Elizabeth Hart Thwaites (1772–1833) was an Antiguan writer of biographies and Methodist histories, religious leader, and abolitionist who worked closely with her sister, Anne Hart Gilbert. The two women, working within the Methodist church became two of the first female African Caribbean writers and the first educators of slaves and free blacks in the Caribbean. In 1815, they established the Female Refugee Society, which gave instruction and moral education to enslaved women. The sisters were outspoken opponents of slavery and supporters of women's education and total emancipation, and chose in 1786 to break societal norm by becoming baptized Methodists, renouncing their life of comfort, and marrying Methodist missionaries.

==Biography==
Elizabeth Hart was born in 1772 to Barry Conyers Hart, a wealthy black Antiguan planter and slaveholder, a year before Anne Hart's birth. (Note: There is some dispute over the birth dates of the Sisters Hart. Ferguson's 1998 book claims that Anne was born in 1768 and Elizabeth in 1771, and M'Baye agrees.
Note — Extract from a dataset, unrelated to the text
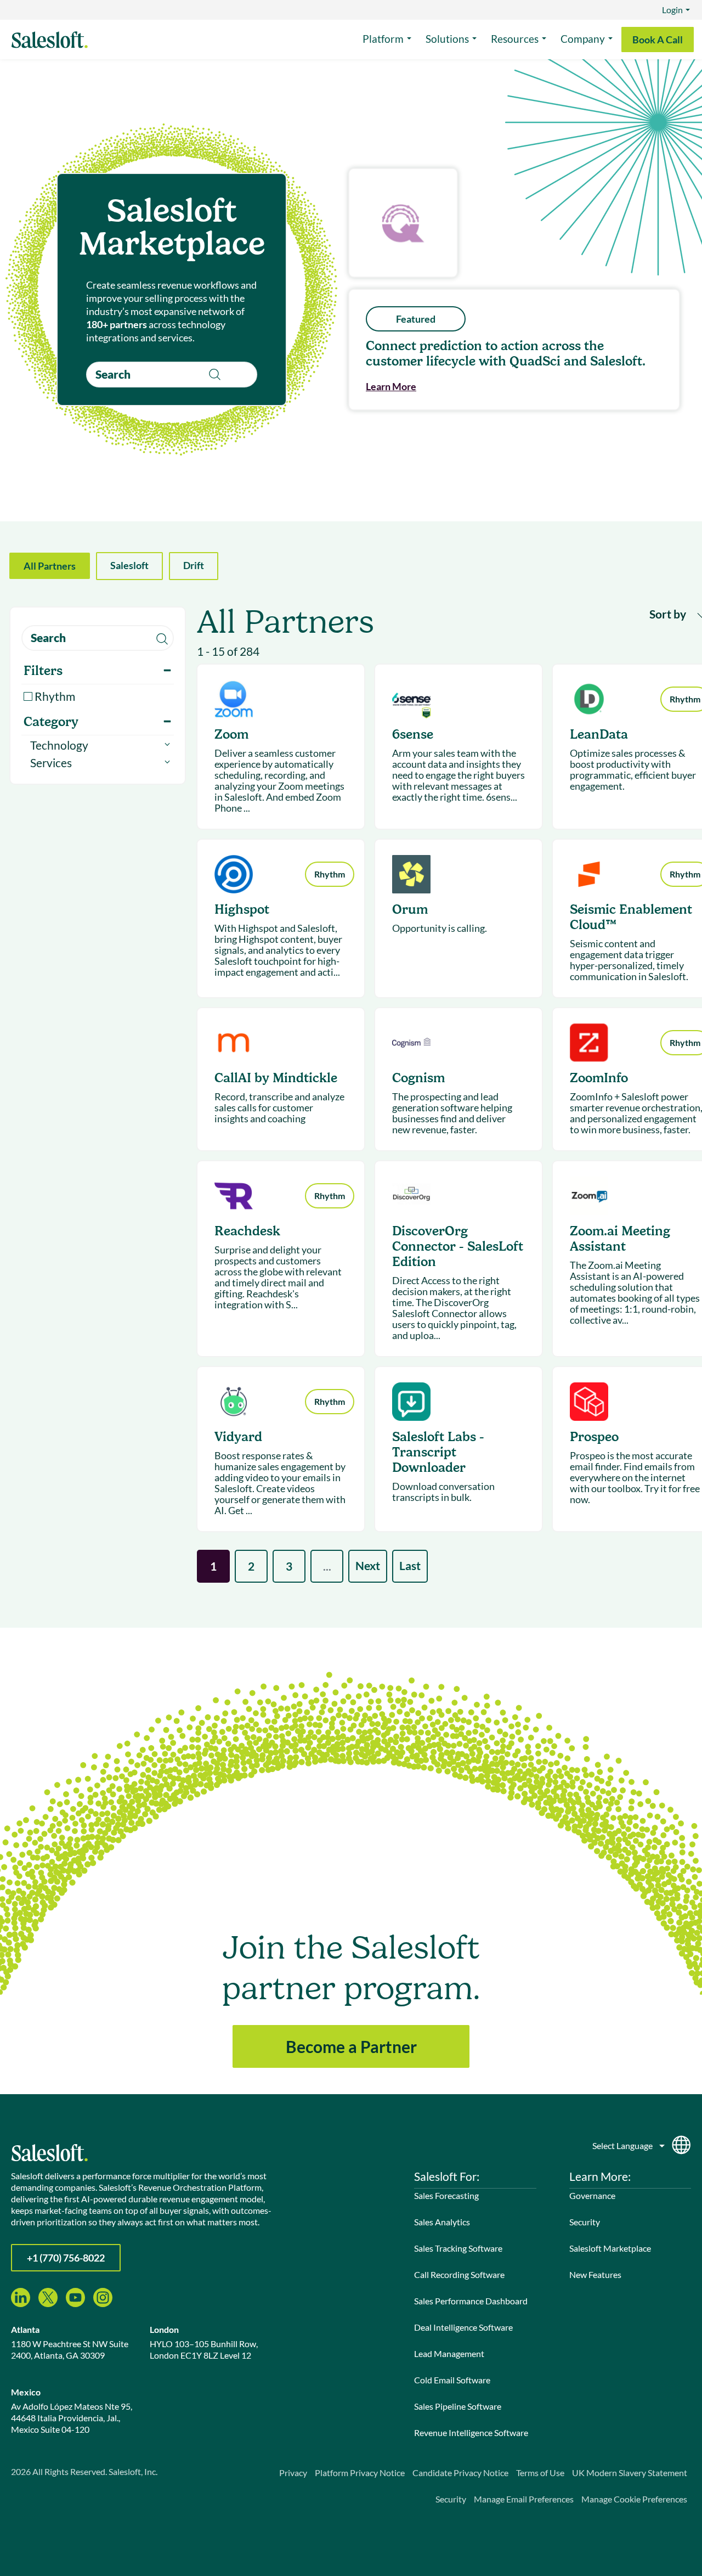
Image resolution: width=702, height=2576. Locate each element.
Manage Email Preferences (524, 2499)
Contrarily, Ferguson's earlier book in 1993, Mendez, Cueto & Rodríguez, Moore, Brooks & Wigginton, and O'Callaghan claim the dates of birth as being Elizabeth 1772, Anne 1773. This article will use the latter dates.) Elizabeth and Anne were thus born into a small but rich and powerful circle of Anglican aristocrats. Conyers Hart, himself a freed slave, was humane to his slaves, whom he did not like to punish, and helped them whenever he could with things such as manumission papers without fee. Because of his heightened social stance, Conyers Hart was able to secure a decent education for his daughters.